Her sad smile was the only answer she gave.

‘Next tide, there’ll be a boat,’ she said. ’You can board it, if you like.’

‘Do I have to?’

‘No; but you will.’

In the morning, Mesri turned her face resolutely from the sea until the estuary had filled up and emptied its waters again. The skies darkened outside and rain prickled against the windows. She threw the doors wide and looked out. The sands were brown and muddy, pocked and pitted with the imprint of the hissing rain, and the ribbons of the sea were sultry pewter coils and she stood and watched the clouds empty themselves until tide came back, bringing with it Geraint’s boat.

His hair temporarily subdued by the rain, he shook himself on the porch like an inconsiderate dog.

‘He’s gone, then?’

She nodded.

‘Well, then. Let’s get sorted.’

While Mesri was busy packing up the few belongings that had been sent with Jared, Geraint removed the body from the fleshercouch to take back for proper disposal.

‘You going to come back for a few days?’ Geraint asked as he took Jared’s effects from Mesri. ‘Worry about you, out here alone so much.’

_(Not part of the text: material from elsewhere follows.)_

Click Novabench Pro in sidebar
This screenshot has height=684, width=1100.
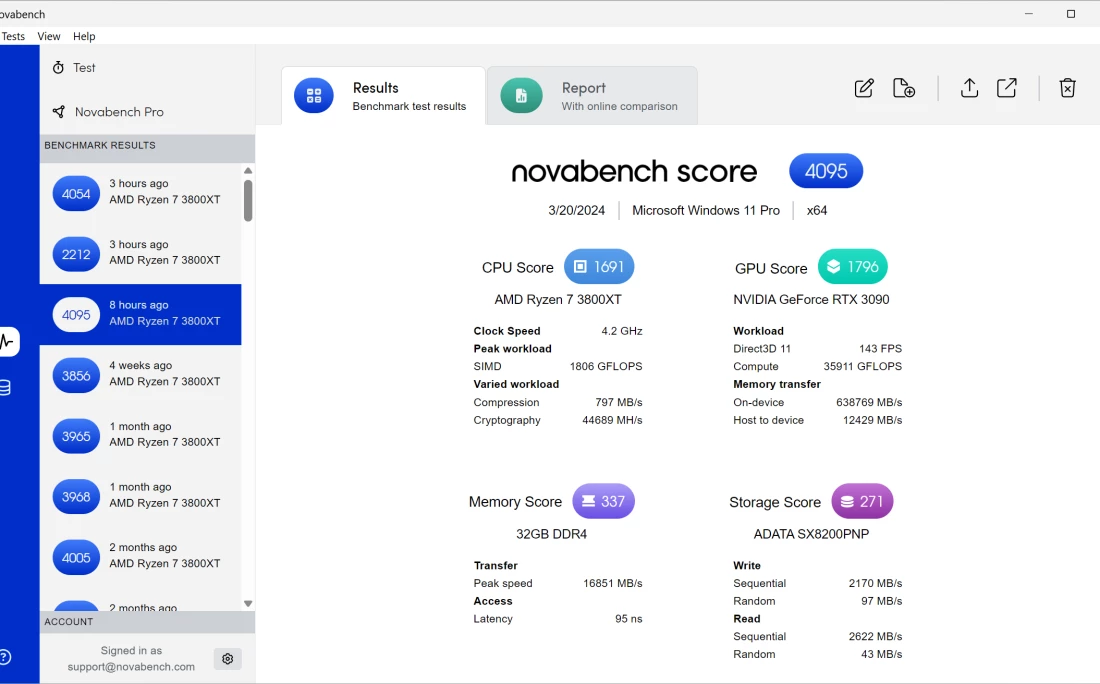118,112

‘It suits me.’ She shook her head. ‘You never give me time to be alone; you know you’ll be sending me someone else in a day or two.’

‘Well, yes. It’s a bad time just now. Lots of nasty things happening in the world. And nice lads like Jared getting asked to sort it out.’ He looked sideways at her. ‘Good thing there’s nice girls like you to help them through it. Better run, the tide won’t wait for me. I’ll send word.’

And she was alone again with the sky like milk and the sand fading back to cream and taupe and the water shining like moonlight ribbons in its meandering inevitability to the sea.